__GIVEN INSTRUCTION 1__
Locate every line in the records that contains the string "link", matching case exactly, and copy each such line.

# Bobbin Head Sat 17/3 6pm



## Peril (Sep 5, 2005)

High tide around 8:30pm. Aim is to explore some of the weedy flats close to Bobbin Head and try out a few poppers and shallow surface lures. There is a deep hole close by if you want to punt on a jew. Probably stay out till about 10


----------



## justcrusin (Oct 1, 2006)

Would love to get out there for a jew Dave, but SWMBO has me booked up for Sat arvo/ night.  I'll get out Sun morning but  Thinking of hitting tuggerah lakes with flyrod but were yet to confirm venue.

Cheers Dave


----------



## DiveYak (Feb 5, 2007)

Peril, looks like I'll be solo Sunday so if the weather is OK thought I would head up to Pittwater. Have never fished there before though - any advice on where, when, how and what?

Is there anything around Lion Island?


----------



## Peril (Sep 5, 2005)

Mark,

I'm no expert on Lion Island. Certainly lots of pelagics in the bay, just like the harbour. There are also jew holes around the island but don't know where.

In Pittwater, I've not done very well todate. You might consider:

* there are bream to be had among moorings (low tide) and along shorelines (high tide). Outer line of moorings on the southern side of Careel Bay near the low is good as the bream come off the flats

*squid to be had over weedbeds (Palm Beach, Mackerel Beach, Currawong, Coasters Retreat and Scotland Island)

* kings to be had around wrecks (can't help here, but trolling along either shore isn't a bad bet)

* try gulp sandworms or poppers in the shallows along the windward shore for bream and whiting

* drifting across the mouth of Careel Bay on an outgoing tide for flathead. Ditto across the mouth of Pittwater

* flats at the end of Careel Bay have small bream and flathead, and longtom

Loads of other spots as well - McCarrs Ck, Lovett Bay, Towlers Bay ...


----------



## DiveYak (Feb 5, 2007)

Thanks for that...huge help. ....now I had better come back with something!!!


----------



## Clarkos (Oct 11, 2006)

Hi Dave,

Can't make this one unfortunately. Cricket Sat & Sun arvos. Bloody finals :lol:

Don't forget they lock the gates to the ramp we used last time around 8pm.


----------



## Clarkos (Oct 11, 2006)

Dave, just a thought. There are a set of steps going down to the water just before the marina. Do you reckon you could launch from there? A few oyster shells about though....

__TASK INPUTS__
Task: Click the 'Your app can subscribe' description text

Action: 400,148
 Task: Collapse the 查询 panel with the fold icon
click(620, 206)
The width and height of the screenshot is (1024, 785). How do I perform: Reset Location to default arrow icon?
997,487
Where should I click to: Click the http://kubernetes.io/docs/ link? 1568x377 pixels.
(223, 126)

...

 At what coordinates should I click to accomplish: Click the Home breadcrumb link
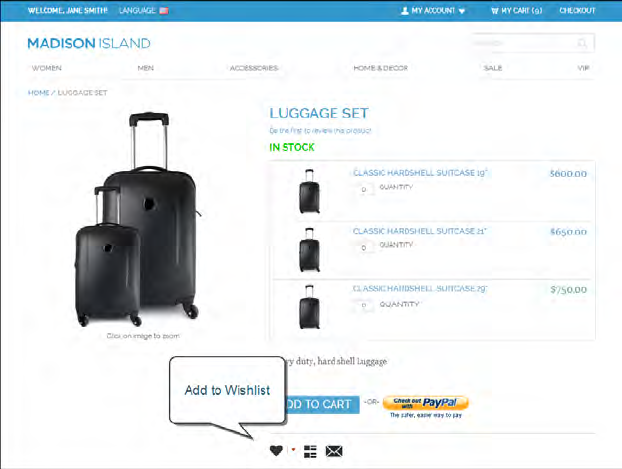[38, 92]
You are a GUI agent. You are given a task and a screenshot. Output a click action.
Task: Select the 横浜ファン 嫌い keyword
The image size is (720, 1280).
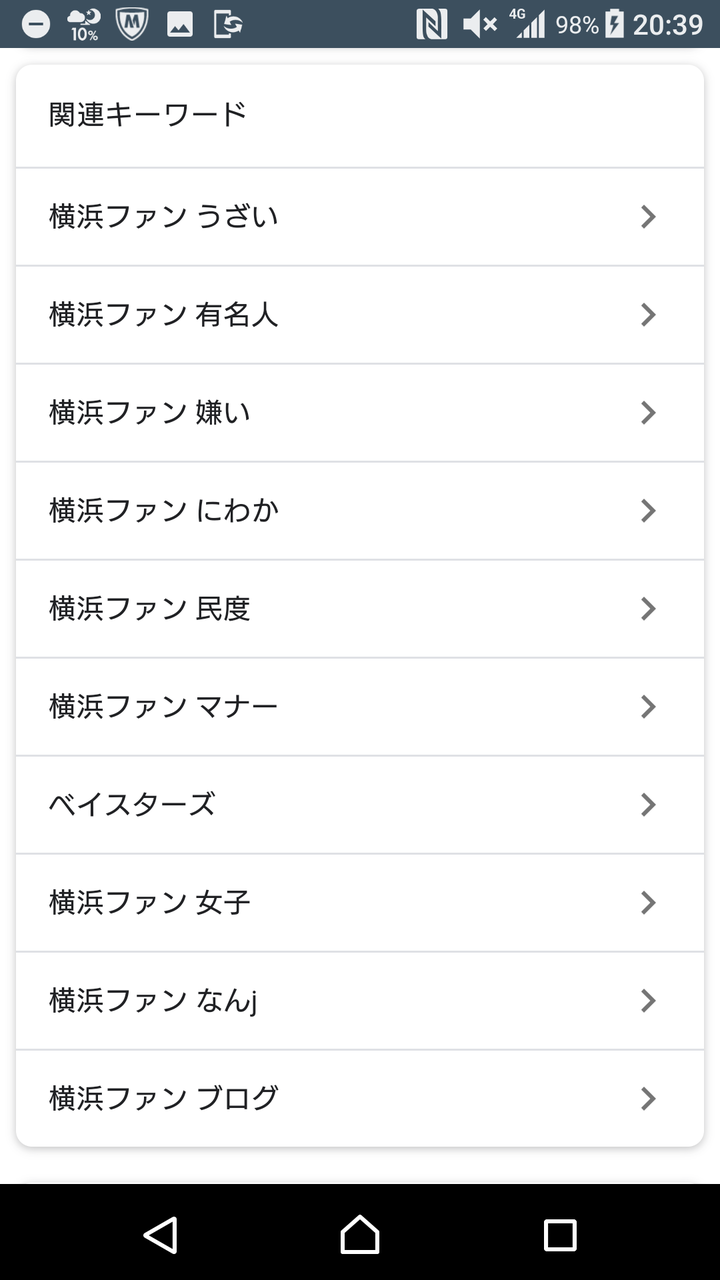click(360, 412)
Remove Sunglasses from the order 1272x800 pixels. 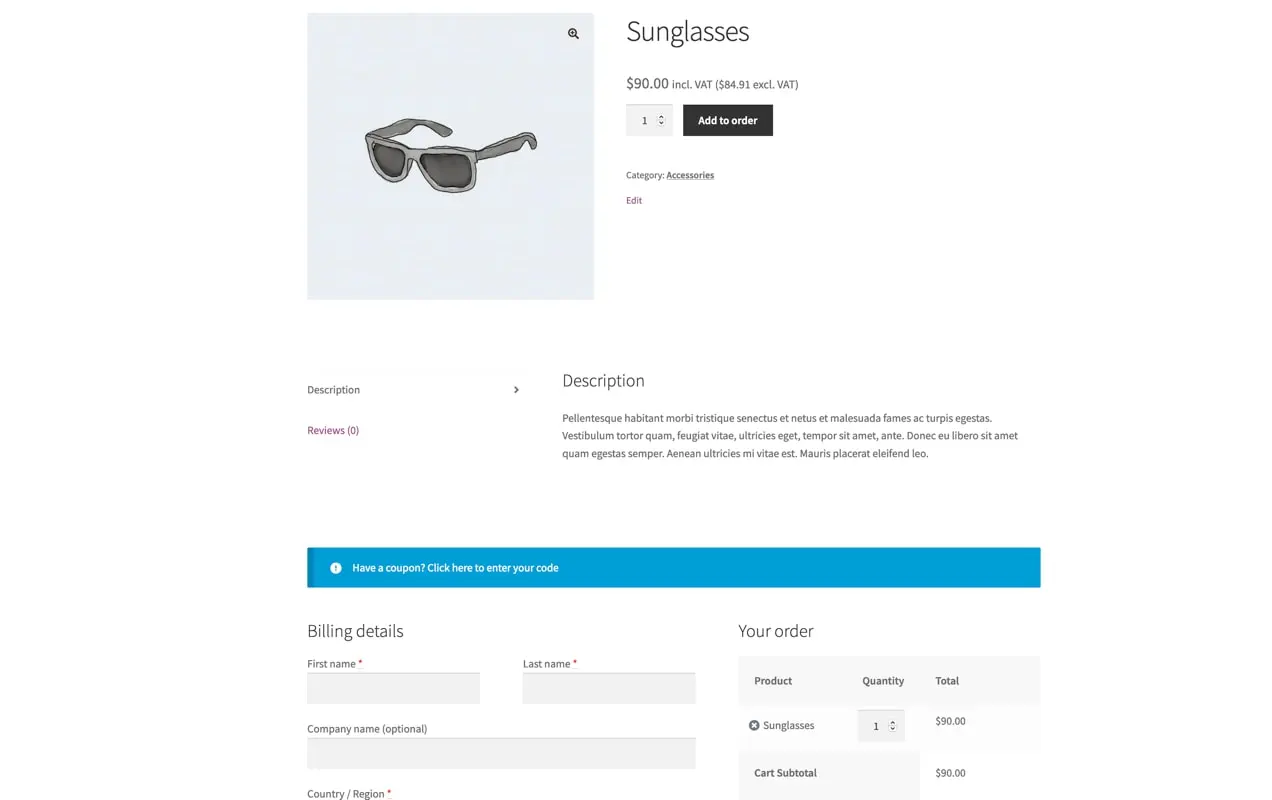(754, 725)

__GIVEN INSTRUCTION 2__
Answer these questions from the Bobbin Head thread:
(a) Around what time is high tide, according to the first post?
(b) According to the reply to DiveYak, over what are squid to be had?
(c) Around what time are the gates to the ramp locked?

__EXERCISE RESULT 1__
Where should I click to: Click the http://kubernetes.io/docs/ link? 1568x377 pixels.
 At what coordinates should I click to accomplish: Click the Home breadcrumb link

__EXERCISE RESULT 2__
(a) Around 8:30pm.
(b) Over weedbeds (Palm Beach, Mackerel Beach, Currawong, Coasters Retreat and Scotland Island).
(c) Around 8pm.